Speaker Biography

Sam Ocen

Uganda Young Positives (UYP), Uganda

Title: Using Positive Health, Dignity and Prevention (PHDP) Framework to explore experiences of Young People Living with HIV and AIDS (YPLHIV) in Uganda

Sam Ocen

Sam Ocen has passion and expertise in programming and research in Adolescent Sexual Reproductive Health and Rights (ASRHR). He is an HIV and AIDS Fellow of Makerere University School of Public Health, and holds Msc. Population and Reproductive Health (PRH). He was the Principal Investigator of the PHDP study in Uganda. He worked alongside Population Council and GNP+. He is a member of the National Monitoring and Evaluation TWG of Uganda AIDS Commission (UAC) and the Technical Working Group (TWG) on Adolescent Health at the Ministry of Health. He participated at the Youth Leadership-1 programme, an esteemed Global programme, organized and facilitated by the US Department of State. He has been revewer of abstracts submitted by youth to the IAS International HIV conferences for over five years.   
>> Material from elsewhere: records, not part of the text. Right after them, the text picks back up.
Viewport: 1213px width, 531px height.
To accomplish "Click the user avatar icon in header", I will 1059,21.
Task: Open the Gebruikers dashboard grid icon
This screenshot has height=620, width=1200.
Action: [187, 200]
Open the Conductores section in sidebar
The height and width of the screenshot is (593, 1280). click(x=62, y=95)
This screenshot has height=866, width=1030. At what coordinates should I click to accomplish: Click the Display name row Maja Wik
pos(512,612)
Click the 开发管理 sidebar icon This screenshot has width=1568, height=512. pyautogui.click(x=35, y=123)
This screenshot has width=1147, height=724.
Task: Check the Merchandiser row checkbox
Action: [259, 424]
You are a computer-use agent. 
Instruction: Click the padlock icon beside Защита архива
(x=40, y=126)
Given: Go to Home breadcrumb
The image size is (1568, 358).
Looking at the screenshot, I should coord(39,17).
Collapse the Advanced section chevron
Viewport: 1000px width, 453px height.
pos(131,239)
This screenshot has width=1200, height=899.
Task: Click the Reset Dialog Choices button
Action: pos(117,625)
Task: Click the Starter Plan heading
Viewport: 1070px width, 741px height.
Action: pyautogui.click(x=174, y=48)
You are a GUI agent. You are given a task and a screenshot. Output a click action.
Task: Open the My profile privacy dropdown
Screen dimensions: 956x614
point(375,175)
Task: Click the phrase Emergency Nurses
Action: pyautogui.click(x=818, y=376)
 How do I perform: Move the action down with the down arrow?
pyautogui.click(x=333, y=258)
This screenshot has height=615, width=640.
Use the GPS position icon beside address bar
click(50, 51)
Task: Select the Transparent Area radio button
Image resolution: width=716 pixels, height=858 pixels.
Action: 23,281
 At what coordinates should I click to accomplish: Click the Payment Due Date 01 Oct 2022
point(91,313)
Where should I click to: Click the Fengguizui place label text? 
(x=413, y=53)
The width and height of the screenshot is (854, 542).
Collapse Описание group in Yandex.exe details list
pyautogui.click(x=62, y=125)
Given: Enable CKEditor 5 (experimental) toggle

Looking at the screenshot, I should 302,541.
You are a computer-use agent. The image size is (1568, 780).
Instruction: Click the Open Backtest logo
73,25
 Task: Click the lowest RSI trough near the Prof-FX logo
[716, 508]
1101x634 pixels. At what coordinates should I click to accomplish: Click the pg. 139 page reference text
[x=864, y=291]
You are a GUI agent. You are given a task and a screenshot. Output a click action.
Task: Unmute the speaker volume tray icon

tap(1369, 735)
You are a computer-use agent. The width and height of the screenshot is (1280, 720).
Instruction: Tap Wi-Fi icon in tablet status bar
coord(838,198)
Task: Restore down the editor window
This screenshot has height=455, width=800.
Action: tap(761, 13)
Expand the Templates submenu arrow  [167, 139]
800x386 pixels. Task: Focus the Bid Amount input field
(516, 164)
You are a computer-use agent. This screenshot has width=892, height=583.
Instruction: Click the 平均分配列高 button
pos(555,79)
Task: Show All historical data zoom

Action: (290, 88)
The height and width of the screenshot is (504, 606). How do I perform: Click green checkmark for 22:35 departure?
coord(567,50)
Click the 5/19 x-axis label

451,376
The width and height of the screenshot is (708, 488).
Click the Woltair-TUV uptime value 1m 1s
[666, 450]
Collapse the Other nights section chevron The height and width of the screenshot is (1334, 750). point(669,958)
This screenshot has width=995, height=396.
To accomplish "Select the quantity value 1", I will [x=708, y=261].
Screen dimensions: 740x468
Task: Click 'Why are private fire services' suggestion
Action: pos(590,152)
Introduction: PHDP is a Global Policy Framework that highlights the importance of placing persons living with HIV at the center of managing HIV, their health and wellbeing. Studies have been done globally, but this being the first specifically focused on adolescents and YPLHIV. The purpose of this study was to assess the extent to which the PHDP approach is espoused in Uganda among YPHLIV. This study provided a baseline against which the effect of advocacy interventions to promote PDHP approach in Uganda will be measured. Methods: 275 YPLHIV were selected using non-random purposive sampling techniques from the districts of Gulu and Iganga and interviewed using structured questionnaire. Data was collected using tablets, managed using ACCESS and STATA packages. Findings: 46% viewed HIV prevention as a shared responsibility. 30% didn’t have ART in the areas where they lived and for those who accessed ART, 44% took 2 to 4 hours to get to their regular health care center.  13% never had CD4 count taken primarirly because they did not know. 30% could not disclose their status for fear of being left by partners. 19% used substances in form of drugs yet there was no drug rehabilitation center at all (0%). Only 10.5% knew of any laws protecting them and their rights and 72% couldn’t access free legal services. 59% experienced Gender violence, yet 54% of whom didn’t know of organizations providing support in this area. Conclusions and recommendations: Being an advocacy focused operatoinal study, there is need to empower YPLHIV with knowledge and information on policies to enable them demand for health services, address stigma and discrimination, for them to prevent HIV and other communicable diseases. YPLHIV need to be meaningfuly engaged in policy and program development for improved comprehensive HIV/SRH information and services.